Parser(options=None)

Create a parser instance with optional configuration.

Options dict keys:

Option Type Default Description
subnumeric_types list[str] ['plural', 'selectordinal'] Types that support # hash replacement
submessage_types list[str] ['plural', 'selectordinal', 'select'] Types with sub-message branches
maximum_depth int 50 Maximum nesting depth
allow_tags bool False Enable XML-style <tag> parsing
strict_tags bool False Strict tag parsing mode
tag_prefix str | None None Required tag name prefix
tag_type str 'tag' AST node type string for tags
include_indices bool False Include start/end positions in AST nodes
loose_submessages bool False Allow loose submessage parsing
allow_format_spaces bool True Allow spaces in format strings
require_other bool True Require other branch in plural/select
preserve_whitespace bool False Store whitespace in _ws dict on AST nodes for lossless round-trips

Parser.parse(input, tokens=None)

Parse an ICU MessageFormat string into an AST.

Args:

  • input (str): The ICU MessageFormat string to parse.
  • tokens (list | None): Optional list to populate with token objects for low-level analysis.

Returns: list — A list of AST nodes (strings and dicts).

Raises: SyntaxError on malformed input, TypeError if input is not a string.

print_ast(ast)

Reconstruct an ICU MessageFormat string from an AST.

Args:

  • ast (list): The AST as returned by Parser.parse().

Returns: str — The reconstructed ICU MessageFormat string.

When the AST contains _ws whitespace metadata (from preserve_whitespace=True), reconstruction is lossless — the output exactly matches the original input.

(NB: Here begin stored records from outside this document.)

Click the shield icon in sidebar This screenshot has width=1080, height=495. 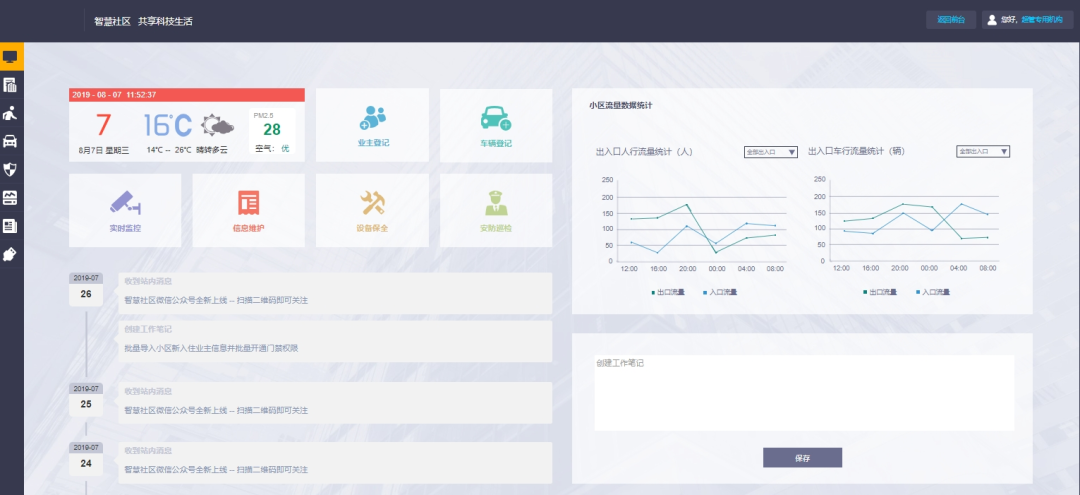(11, 169)
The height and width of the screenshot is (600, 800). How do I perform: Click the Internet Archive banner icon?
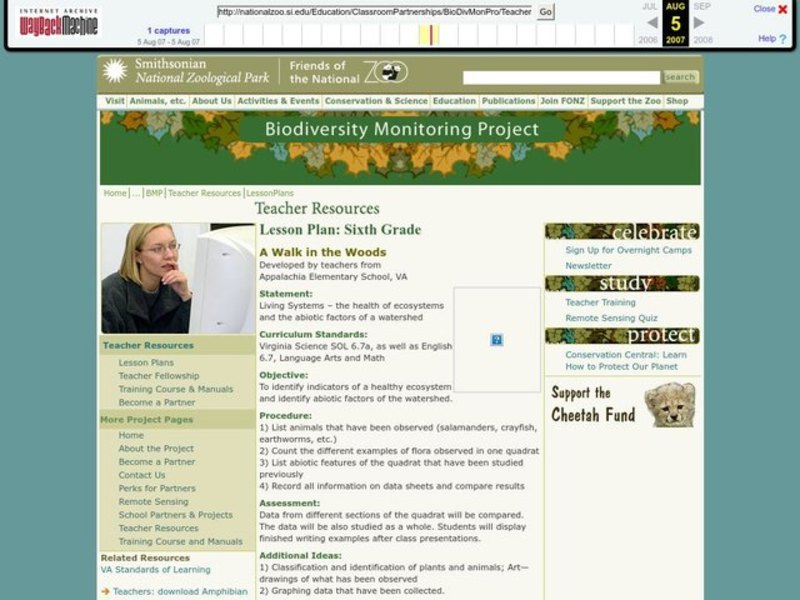click(x=58, y=10)
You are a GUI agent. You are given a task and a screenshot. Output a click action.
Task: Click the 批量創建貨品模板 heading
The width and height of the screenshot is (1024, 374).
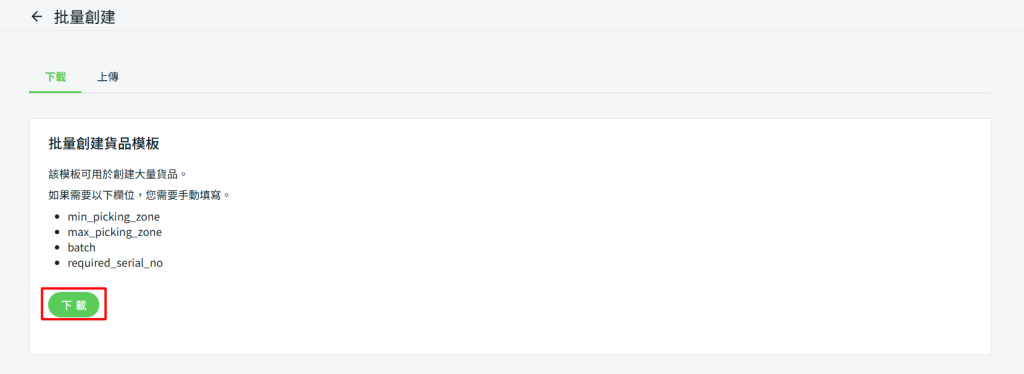(x=104, y=144)
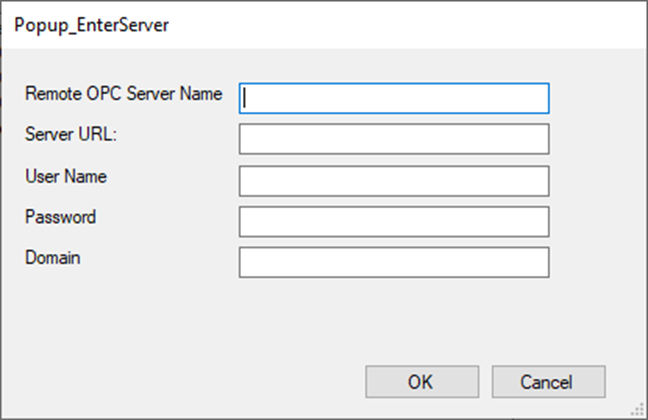Click the Domain label
This screenshot has width=648, height=420.
pos(52,258)
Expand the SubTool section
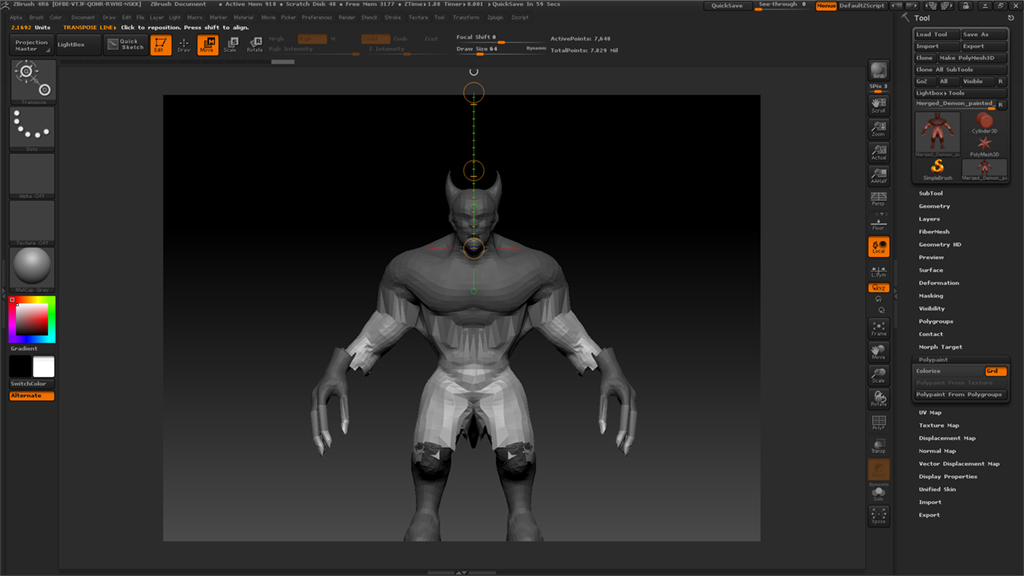1024x576 pixels. click(930, 193)
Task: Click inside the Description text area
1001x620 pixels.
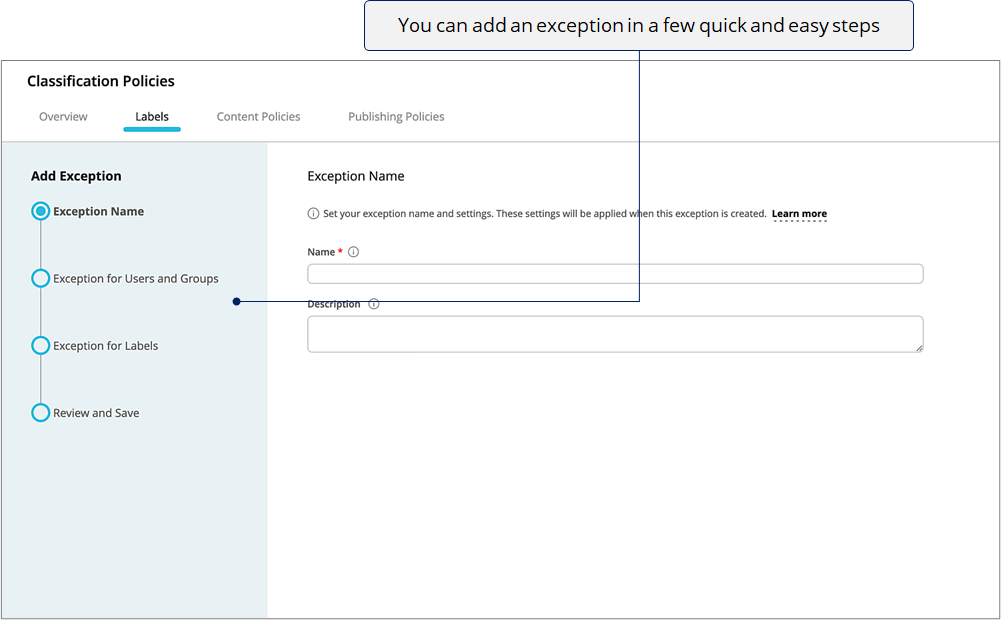Action: click(615, 334)
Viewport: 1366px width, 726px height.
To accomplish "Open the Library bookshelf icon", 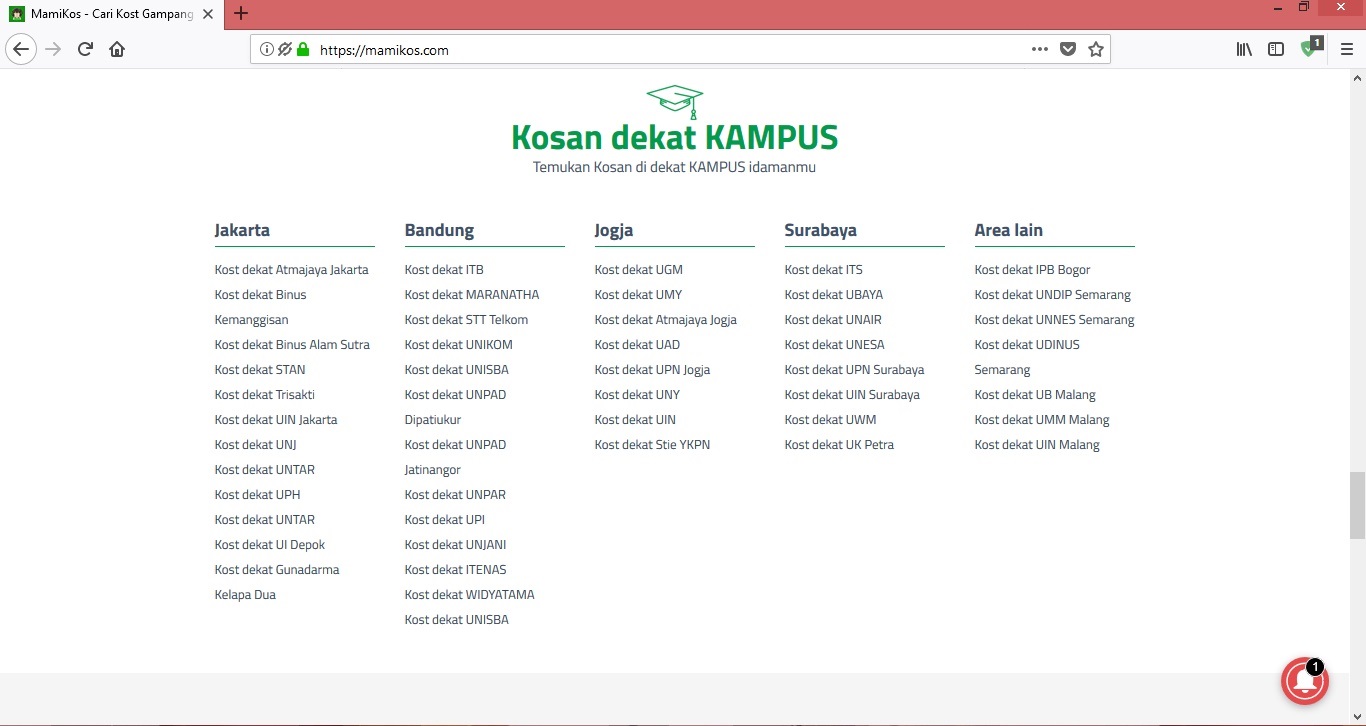I will (x=1244, y=49).
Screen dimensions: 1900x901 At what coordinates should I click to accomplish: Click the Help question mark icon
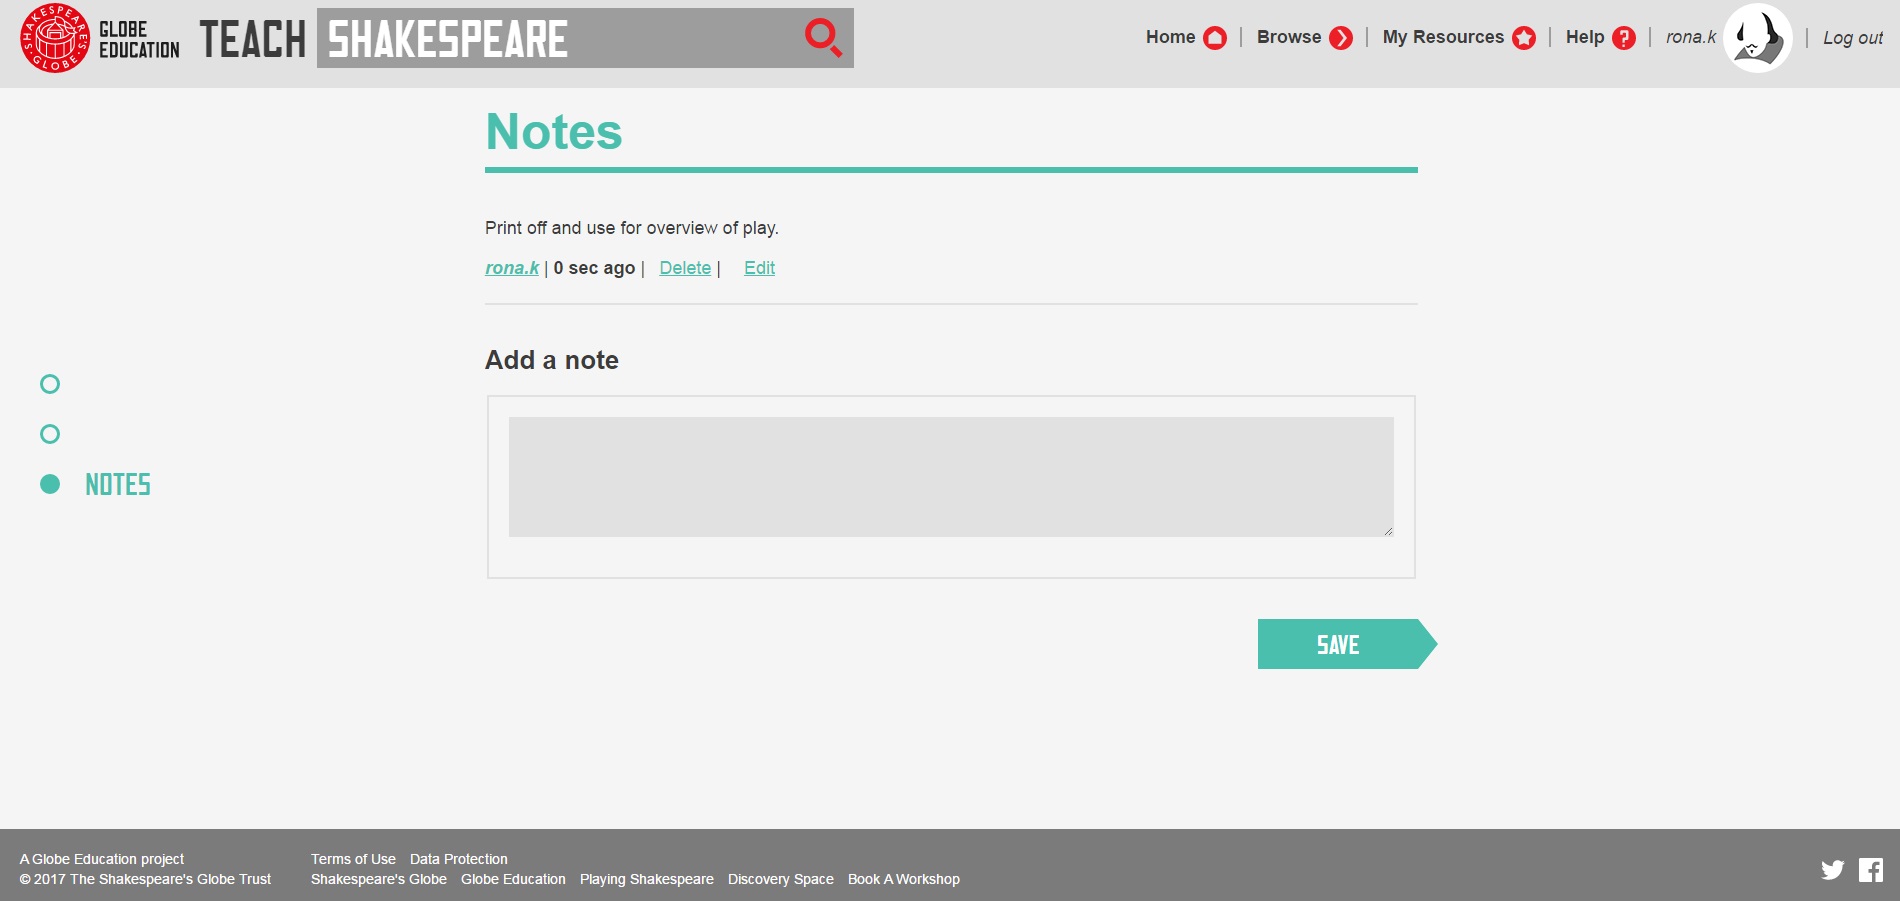(x=1624, y=38)
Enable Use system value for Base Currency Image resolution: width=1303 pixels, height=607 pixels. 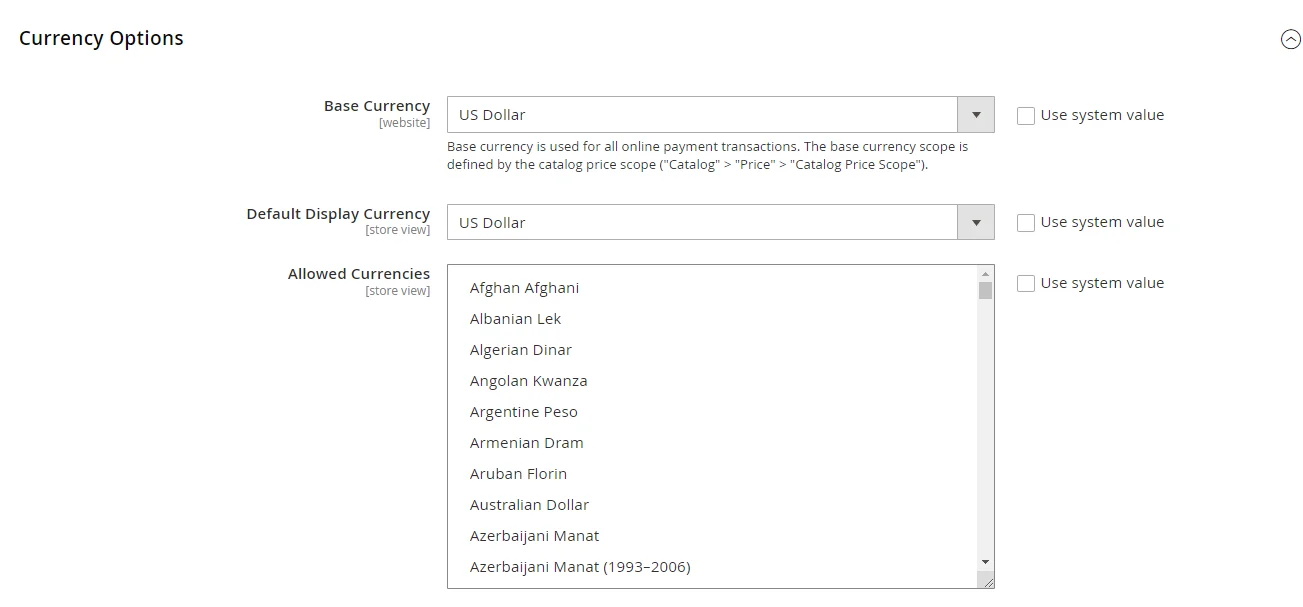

Without whitespace metadata, normalized spacing is used.

AST Node Types

String literal

Plain strings appear directly in the AST list:

parser.parse("Hello world")
# ["Hello world"]

Simple variable {name}

{"name": "username"}

Typed placeholder {name, type, style}

{"name": "amount", "type": "number", "format": "::currency/USD"}

Plural / selectordinal {n, plural, ...}

{
    "name": "count",
    "type": "plural",          # or "selectordinal"
    "offset": 0,               # offset value (0 if none)
    "options": {
        "one": [{"type": "number", "name": "count", "hash": True}, " item"],
        "other": [{"type": "number", "name": "count", "hash": True}, " items"],
        "=0": ["no items"],    # exact match keys
    }
}

Select {gender, select, ...}

{
    "name": "gender",
    "type": "select",
    "options": {
        "male": ["He"],
        "female": ["She"],
        "other": ["They"],
    }
}

Hash # (inside plural/selectordinal)

{"type": "number", "name": "count", "hash": True}

With include_indices=True

All dict nodes gain start and end integer fields indicating byte positions in the original string.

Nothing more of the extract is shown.